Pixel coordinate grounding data
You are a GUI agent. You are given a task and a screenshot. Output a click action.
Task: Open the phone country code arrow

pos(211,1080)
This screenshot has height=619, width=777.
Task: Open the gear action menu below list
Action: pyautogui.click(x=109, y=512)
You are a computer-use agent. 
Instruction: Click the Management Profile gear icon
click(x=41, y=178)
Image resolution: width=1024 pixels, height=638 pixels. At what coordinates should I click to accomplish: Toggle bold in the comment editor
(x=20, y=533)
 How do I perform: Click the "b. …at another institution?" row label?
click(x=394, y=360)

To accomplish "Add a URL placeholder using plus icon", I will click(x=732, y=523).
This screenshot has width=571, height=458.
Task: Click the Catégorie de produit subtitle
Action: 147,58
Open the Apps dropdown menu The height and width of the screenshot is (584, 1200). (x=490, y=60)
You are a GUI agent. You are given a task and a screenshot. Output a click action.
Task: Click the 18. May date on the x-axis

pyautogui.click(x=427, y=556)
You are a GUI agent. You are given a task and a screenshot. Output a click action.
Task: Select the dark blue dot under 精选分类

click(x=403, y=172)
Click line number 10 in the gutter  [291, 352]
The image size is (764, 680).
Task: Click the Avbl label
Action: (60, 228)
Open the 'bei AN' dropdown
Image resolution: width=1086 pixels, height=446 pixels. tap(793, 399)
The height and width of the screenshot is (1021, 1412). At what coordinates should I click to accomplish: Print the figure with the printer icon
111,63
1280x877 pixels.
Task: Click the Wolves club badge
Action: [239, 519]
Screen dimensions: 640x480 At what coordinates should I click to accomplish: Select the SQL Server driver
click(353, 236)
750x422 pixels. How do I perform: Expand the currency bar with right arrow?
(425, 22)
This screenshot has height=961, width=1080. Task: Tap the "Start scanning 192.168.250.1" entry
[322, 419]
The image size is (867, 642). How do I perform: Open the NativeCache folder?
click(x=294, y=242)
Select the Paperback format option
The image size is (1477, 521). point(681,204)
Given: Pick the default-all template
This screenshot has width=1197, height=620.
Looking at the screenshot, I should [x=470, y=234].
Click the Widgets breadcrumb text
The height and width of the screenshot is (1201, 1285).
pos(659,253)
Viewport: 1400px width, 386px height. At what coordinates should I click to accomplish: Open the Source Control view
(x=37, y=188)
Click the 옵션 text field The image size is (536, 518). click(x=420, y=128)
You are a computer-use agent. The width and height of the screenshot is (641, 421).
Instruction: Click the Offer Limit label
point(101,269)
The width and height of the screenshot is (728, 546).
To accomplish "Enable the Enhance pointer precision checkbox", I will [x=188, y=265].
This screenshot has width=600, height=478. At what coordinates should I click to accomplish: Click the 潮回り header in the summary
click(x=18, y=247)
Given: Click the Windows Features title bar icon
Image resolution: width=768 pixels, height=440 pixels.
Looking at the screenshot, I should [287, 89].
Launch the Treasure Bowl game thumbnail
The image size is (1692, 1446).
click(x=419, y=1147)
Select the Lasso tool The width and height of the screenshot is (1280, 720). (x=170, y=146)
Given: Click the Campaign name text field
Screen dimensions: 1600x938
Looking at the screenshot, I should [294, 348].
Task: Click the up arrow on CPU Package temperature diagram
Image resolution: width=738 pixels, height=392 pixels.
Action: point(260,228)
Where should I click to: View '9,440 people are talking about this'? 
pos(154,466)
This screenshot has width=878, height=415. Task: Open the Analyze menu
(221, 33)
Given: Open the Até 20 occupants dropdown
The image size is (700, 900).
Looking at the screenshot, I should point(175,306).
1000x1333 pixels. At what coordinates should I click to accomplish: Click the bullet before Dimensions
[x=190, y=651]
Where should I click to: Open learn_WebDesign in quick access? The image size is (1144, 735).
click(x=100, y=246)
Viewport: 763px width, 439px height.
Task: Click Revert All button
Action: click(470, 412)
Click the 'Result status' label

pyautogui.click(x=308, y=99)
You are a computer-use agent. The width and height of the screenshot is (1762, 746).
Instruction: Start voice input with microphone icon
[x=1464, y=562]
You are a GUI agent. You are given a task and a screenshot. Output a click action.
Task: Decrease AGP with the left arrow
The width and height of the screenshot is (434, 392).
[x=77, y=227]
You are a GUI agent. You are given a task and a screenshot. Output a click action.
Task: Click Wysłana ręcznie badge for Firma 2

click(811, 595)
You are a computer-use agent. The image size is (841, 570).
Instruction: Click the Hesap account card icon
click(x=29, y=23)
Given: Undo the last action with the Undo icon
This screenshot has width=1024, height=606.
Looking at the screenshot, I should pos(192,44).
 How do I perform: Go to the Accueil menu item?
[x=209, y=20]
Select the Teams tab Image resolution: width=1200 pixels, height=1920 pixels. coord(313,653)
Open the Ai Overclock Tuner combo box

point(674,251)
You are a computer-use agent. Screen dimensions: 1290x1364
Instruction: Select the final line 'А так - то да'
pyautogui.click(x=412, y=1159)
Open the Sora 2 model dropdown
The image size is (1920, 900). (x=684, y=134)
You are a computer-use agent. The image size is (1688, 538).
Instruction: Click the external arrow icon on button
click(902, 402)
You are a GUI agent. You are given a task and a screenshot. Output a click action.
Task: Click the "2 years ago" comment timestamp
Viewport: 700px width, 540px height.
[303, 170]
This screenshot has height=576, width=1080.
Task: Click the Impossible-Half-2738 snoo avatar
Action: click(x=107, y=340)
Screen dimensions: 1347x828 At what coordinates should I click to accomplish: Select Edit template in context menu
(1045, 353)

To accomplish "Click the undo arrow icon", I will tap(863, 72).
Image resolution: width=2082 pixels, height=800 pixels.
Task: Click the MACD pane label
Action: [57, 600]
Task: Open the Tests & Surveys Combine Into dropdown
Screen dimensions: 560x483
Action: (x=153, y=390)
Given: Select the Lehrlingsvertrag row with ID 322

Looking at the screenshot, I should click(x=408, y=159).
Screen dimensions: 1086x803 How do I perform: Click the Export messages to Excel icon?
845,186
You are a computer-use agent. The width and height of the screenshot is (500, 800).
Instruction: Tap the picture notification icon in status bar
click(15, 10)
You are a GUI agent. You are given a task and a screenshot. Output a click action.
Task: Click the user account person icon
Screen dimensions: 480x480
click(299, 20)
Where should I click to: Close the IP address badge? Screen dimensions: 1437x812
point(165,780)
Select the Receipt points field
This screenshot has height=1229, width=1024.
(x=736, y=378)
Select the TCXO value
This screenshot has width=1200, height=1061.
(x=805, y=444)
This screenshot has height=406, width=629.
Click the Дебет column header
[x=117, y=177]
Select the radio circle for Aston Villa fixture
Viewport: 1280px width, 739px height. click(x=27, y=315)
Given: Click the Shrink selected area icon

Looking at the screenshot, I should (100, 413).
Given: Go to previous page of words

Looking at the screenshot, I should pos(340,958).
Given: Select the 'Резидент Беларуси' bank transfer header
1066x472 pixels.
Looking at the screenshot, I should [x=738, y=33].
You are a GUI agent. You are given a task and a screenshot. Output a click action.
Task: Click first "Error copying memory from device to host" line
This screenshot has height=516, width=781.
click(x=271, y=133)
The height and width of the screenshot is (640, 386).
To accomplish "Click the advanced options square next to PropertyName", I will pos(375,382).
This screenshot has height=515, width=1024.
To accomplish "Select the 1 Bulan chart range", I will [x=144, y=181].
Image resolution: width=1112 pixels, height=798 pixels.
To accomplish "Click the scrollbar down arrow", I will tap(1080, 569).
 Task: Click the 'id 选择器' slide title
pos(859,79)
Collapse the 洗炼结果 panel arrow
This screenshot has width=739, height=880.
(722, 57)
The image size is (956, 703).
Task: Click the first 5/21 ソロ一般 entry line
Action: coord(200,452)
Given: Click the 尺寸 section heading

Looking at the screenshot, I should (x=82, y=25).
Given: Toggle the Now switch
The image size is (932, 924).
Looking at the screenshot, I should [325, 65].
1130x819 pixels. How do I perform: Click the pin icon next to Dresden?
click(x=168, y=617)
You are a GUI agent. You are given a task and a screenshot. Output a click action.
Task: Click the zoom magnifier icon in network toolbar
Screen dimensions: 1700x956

▶ Problem statement:
Please give back, exactly as it stands above, the stretch from the line with "Given: Select the 'Резидент" through the line with "Task: Click first", and no line outside it.

▶ Exercise result:
Given: Select the 'Резидент Беларуси' bank transfer header
1066x472 pixels.
Looking at the screenshot, I should [x=738, y=33].
You are a GUI agent. You are given a task and a screenshot. Output a click action.
Task: Click first "Error copying memory from device to host" line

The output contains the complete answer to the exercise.